In conclusion, the mortality projection method is robust and can be applied to calculate risks and rates of a second primary tumor or malignant transformation in a cohort lacking follow-up data.
Chapter 6:
Salivary and mammary gland tumors show morphological similarities and share various characteristics, including frequent overexpression of hormone receptors and female preponderance. Although this may suggest a common etiology, it remains unclear whether patients with a salivary gland tumor carry an increased risk of breast cancer (BC).
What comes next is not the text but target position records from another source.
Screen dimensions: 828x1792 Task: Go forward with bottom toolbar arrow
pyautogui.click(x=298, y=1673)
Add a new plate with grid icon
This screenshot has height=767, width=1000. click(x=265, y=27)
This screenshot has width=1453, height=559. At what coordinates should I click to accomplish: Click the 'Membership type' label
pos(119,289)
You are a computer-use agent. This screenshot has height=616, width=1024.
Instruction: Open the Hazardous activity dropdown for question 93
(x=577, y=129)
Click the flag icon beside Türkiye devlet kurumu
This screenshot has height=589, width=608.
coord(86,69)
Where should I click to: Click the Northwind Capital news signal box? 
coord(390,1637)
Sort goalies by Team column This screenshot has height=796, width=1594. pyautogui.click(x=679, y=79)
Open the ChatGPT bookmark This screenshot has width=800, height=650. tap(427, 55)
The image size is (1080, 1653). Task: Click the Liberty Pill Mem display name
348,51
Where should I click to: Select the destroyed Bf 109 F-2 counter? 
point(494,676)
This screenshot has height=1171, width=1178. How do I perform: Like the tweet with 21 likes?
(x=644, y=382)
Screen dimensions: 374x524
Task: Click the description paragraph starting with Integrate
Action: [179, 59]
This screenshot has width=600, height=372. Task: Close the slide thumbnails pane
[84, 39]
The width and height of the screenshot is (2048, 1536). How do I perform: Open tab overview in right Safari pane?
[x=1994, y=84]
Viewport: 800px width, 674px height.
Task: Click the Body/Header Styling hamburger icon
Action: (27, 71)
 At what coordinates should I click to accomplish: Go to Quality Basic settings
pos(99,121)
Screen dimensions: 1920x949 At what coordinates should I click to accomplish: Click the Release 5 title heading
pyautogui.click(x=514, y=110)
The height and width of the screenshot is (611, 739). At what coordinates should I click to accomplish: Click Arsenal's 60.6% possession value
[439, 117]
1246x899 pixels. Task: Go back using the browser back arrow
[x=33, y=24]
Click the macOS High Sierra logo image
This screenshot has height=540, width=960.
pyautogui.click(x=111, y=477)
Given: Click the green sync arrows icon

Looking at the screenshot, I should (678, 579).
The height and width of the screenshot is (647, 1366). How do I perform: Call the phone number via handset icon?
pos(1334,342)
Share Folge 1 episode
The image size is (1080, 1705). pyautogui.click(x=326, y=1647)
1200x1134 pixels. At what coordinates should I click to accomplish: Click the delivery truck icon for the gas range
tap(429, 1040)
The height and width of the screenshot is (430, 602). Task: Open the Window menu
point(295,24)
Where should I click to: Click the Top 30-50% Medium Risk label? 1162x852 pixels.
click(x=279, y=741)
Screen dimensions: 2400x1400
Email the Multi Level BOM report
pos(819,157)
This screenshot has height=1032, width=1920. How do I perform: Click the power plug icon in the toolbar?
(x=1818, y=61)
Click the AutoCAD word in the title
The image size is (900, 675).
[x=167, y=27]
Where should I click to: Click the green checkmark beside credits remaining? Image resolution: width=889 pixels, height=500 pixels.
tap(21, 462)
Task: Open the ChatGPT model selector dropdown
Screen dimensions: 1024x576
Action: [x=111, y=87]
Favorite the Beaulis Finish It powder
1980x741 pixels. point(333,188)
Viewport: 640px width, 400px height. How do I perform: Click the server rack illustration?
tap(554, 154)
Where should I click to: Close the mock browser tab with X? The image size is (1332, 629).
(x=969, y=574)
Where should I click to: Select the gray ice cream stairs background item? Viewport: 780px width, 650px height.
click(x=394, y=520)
Our aim was to determine the risk of BC in women diagnosed with salivary gland carcinoma (SGC) or pleomorphic adenoma (SGPA). BC incidence (invasive and in situ) was assessed in 2 nationwide cohorts: one comprising 1,567 women diagnosed with SGC and one with 2,083 women with SGPA. BC incidence was compared with general population rates using standardized incidence ratio (SIR). BC risk was assessed according to age at SGC/ SGPA diagnosis, follow-up time and (for SGC patients) histological subtype. Our results showed that the mean follow-up was 7.0 years after SGC and 9.9 after SGPA diagnosis. During follow-up, 52 patients with SGC and 74 patients with SGPA developed BC. The median time to BC was 6 years after SGC and 7 after SGPA. The cumulative risk at 10 years of follow-up was 3.1% after SGC and 3.5% after SGPA (95% Confidence Interval (95%CI) 2.1-4.7% and 2.6%-4.6%, respectively). BC incidence was 1.59 times (95%CI 1.19-2.09) higher in the SGC-cohort than expected based on incidence rates in the general population. SGPA-patients showed a 1.48 times (95%CI 1.16-1.86) higher incidence.
As an overall interpretation, women with SGC or SGPA have a slightly increased risk of BC. The magnitude of risk justifies raising awareness, but is no reason for BC screening.